A, Thrombin induces protein oxidation in the hippocampus. Animals were decapitated 48 h after intrahippocampal injection of thrombin (20 U) in the absence or presence of the NADPH oxidase inhibitor DPI (100 μm, i.c.v.) or the antioxidant trolox (50 mg/kg, i.p.). The hippocampi were isolated immediately from the ipsilateral hemisphere. Samples were analyzed by Western blotting for protein carbonyls as markers of oxidatively modified proteins. B, Bars represent the means ± SEM of four to five samples. ^*p < 0.05, ^**p < 0.01 compared with control according to ANOVA and Student-Newman-Keuls analyses.
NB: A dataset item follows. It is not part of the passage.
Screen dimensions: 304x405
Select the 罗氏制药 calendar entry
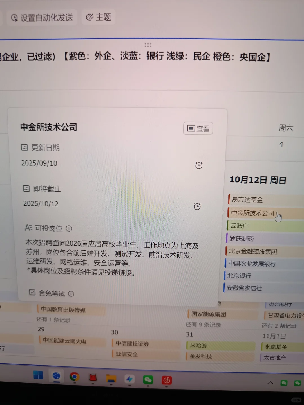pos(242,239)
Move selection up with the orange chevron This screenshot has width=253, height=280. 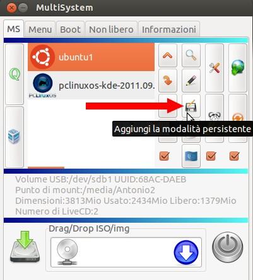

C, Western blot analysis showing expression of p67^phox protein in rat cortical cultures of microglia or astrocytes treated for 6 h in the absence or presence of thrombin (40 U/ml). D, Effect of DPI on thrombin-induced production of O₂^- in cultured microglia. Cultures of microglia were pretreated for 1 h with DPI (0.1-5 μm), after which they were treated for 12 h with thrombin (40 U/ml). Next, the cells were treated for 1 h with nitroblue tetrazolium (NBT; 1 mg/ml), the medium was removed, and the resulting formazan was dissolved in dimethylsulfoxide. The lysates were transferred to a 96-well plate, and the absorbance was measured at 570 nm in a spectrophotometer. Error bars represent the mean ± SEM of triplicate cultures in the three separate platings. ^**p < 0.01 compared with untreated control cultures; ^##p < 0.01 compared with cultures treated with thrombin only (ANOVA and Student-Newman-Keuls analyses).

Figure 6.

DPI or trolox prevents thrombin-induced neuronal death in the hippocampus. PBS or thrombin (20 U) was unilaterally injected into the hippocampus in either the absence or presence of the NADPH oxidase inhibitor DPI (100 μm, i.c.v.) or the antioxidant trolox (50 mg/kg, i.p.). Animals were killed 7 d after injection. The brains were removed, and coronal sections (40 μm) were cut using a sliding microtome. Every sixth serial section was selected and processed for NeuN immunostaining. Shown are images of a hippocampus treated with PBS alone (A), thrombin (B), DPI plus thrombin (C), or trolox plus thrombin (D). Insets show magnified photomicrographs of the area in the CA1 layer marked by dotted rectangles. The results are representative of six to eight animals per group. Scale bar, 1 mm. E, Number of NeuN-immunopositive neurons in the CA1 layer of hippocampi treated with thrombin in either the absence or presence of DPI or trolox. As controls, DPI or trolox alone was injected. Error bars represent the means ± SEM from six to eight samples per group. ^**p < 0.01 compared with untreated hippocampi; ^#p < 0.05 compared with hippocampi treated with thrombin only (ANOVA and Student-Newman-Keuls analyses).